The Insignis syringe infusion system is also suitable for lengthy low-volume hospital infusions
Insignis system is designed for intravenous administration. (Credit: Jai79 from Pixabay)
New York-based Innovative Health Sciences (IHS) has secured CE mark approval for its Insignis syringe infusion system.
The approval allows to market the Insignis syringe infusion system for the customers across the European Union.
Insignis is claimed to be the first combination of intravenous and subcutaneous non-electric infusion pump developed for use with a selectable rate flow controller called the IV Controller and the OneSett.
Designed for intravenous administration, the Insignis system addresses the need for a portable and non-electric infusion pump to precisely deliver medications from KVO up to 250ml/hr with a direct reading selectable rate flow controller.
The OneSett features a selectable rate flow controller attached directly to a subcutaneous needle set for subcutaneous applications.

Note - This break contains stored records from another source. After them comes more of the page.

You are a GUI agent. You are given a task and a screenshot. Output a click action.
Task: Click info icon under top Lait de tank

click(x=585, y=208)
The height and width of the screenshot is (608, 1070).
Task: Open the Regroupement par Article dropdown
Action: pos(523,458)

It allows the user to choose the flow rate ranging from 10ml to 60ml with the turn of a dial. The flow rate showed on the dial will be delivered to each needle site without any calculation.
According to the company, the IHS infusion system enables to address almost every infusion therapy need and holds the potential to support intermittent and pause dosing, making it suitable for lengthy low-volume hospital infusions.
IHS founder, chairman and CTO Andrew Sealfon said: “The IHS system represents a paradigm shift in simplicity, excellence, cost effectiveness, usability and patient-centered design.”
Innovative Health Sciences is involved in the development of innovative solutions to the infusion healthcare market.